Backed by well-researched studies, scientists have clearly indicated that if a well structured recharge-recycle-reuse policy is in place, Bengaluru can potentially be a water-surplus city. But half-hearted measures with little planning have left the city in an inglorious mess. To make it worse, over 40% of the Cauvery water supplied in the city is lost due to inefficient distribution and pilferage.
Antiquated plumping system
The BBC report had dubbed the city's plumbing system as 'antiquated' and in need of an urgent upheaval. Citing a 2014 study, the report also observed that the city loses over half of its drinking water to waste. The Bangalore Water Supply and Sewerage Board (BWSSB) has since clarified that the extent of Unaccounted For Water (UFW) is now down to 39%.
Ironically, the 'going dry' warning comes for a city that receives an estimated 700-850 mm annual rainfall. Last year's rains alone broke several decades-old records. Harvesting this rain efficiently will be enough to meet almost 70% of the city's water requirements, notes Dr T V Ramachandra from the Indian Institute of Science. His reports have repeatedly driven home this point.
But rainwater harvesting is not limited just to rooftops of individual houses. To make a real impact, the lakes should be rejuvenated so that rainwater is retained within. This should aid recharging of the groundwater, says Dr Ramachandra. "In 1800, Bengaluru had 1,452 water bodies in the existing 741 sqkm area of BBMP. Today, we still have 193 such water bodies, almost one in each BBMP ward. Efforts should start locally to retain water," he explains.
Meteorological data indicate that the rainfall in Bengaluru is on the rise. This is a recent phenomenon, as A R Shivakumar, Principal Scientific Officer at IISc's Karnataka State Council for Science and Technology informs. "Hundred years of rainfall statistics puts the average annual rainfall at 929 mm and 57 rainy days in Bengaluru. Considering the average roof area available for rooftop rainwater harvesting per property at 110 sqm, the potential for rooftop RWH is 81,752 Million Litres (at 80% collection efficiency).
There is no dearth of plans to rejuvenate lakes and push RWH in a big way. But ground reality is far from rosy. Funds earmarked for rejuvenating lakes and recharging groundwater have disappeared. Roads and pathways are being asphalted or concretised without leaving enough space for rainwater to seep in. It is estimated that every year, at least 23 TMCFt of rainwater goes down the drain.

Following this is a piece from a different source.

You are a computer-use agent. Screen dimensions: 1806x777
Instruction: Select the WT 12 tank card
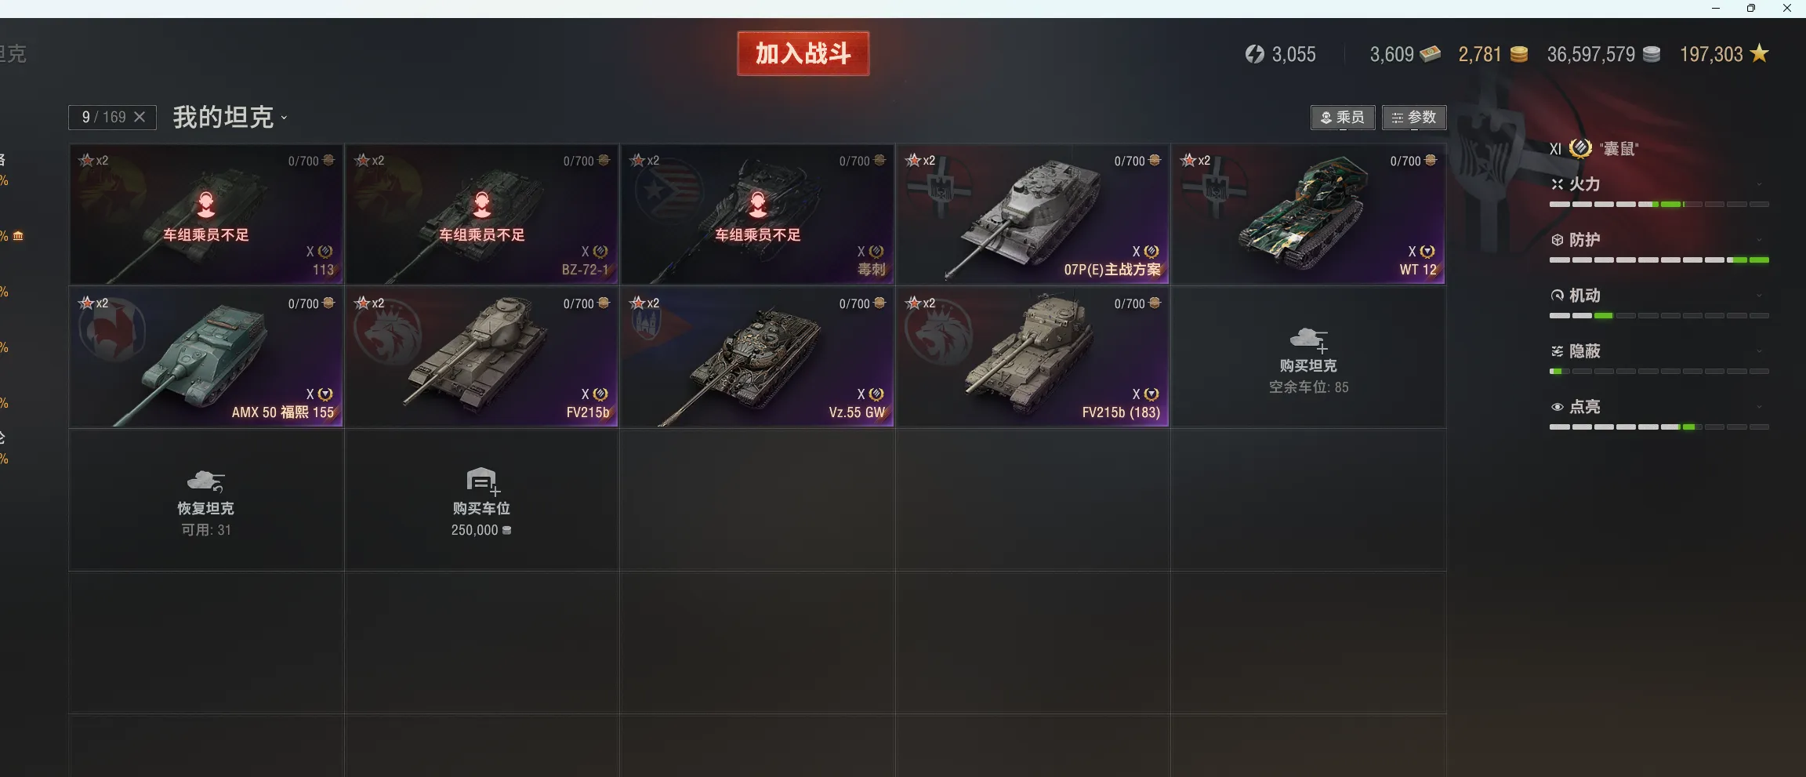click(x=1308, y=214)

However, buoyed by the Cauvery verdict and anticipated inflow from future projects, BWSSB is upbeat. Days before the verdict, Bengaluru Development Minister K J George had informed that by 2023, the city will get an additional 775 MLD (Million Litres Daily) from the Cauvery allocation. This will now go up. Besides, the Yettinahole project will provide another 193 MLD by 2021.
Also on the government's agenda is a project to draw water from the Linganamakki dam across the Sharavathi river. Articulating this confidence, BWSSB chairman Tushar Girinath says by 2031, even if Bengaluru's population grows to two crore, the freshwater supply per person will be around 88 litres per day. Water loss will be an estimated 25%.
But the dependence on groundwater in areas not served by BWSSB's Cauvery water has already done enough damage. Over a decade after they were brought under the BBMP's jurisdiction, 110 villages around the erstwhile Bangalore Mahanagara Palike (BMP) are still without Cauvery water connection.
In all these years, thousands of borewells have been drilled by residents, water mafia dons and BBMP corporators, dangerously depleting the groundwater table. In Mahadevapura, Whitefield, K R Puram, Bommasandra and other peripheral areas, water is not found even at depths of 1,500ft. Besides, as geologists say, groundwater below 30 metres are highly prone to chemical pollution.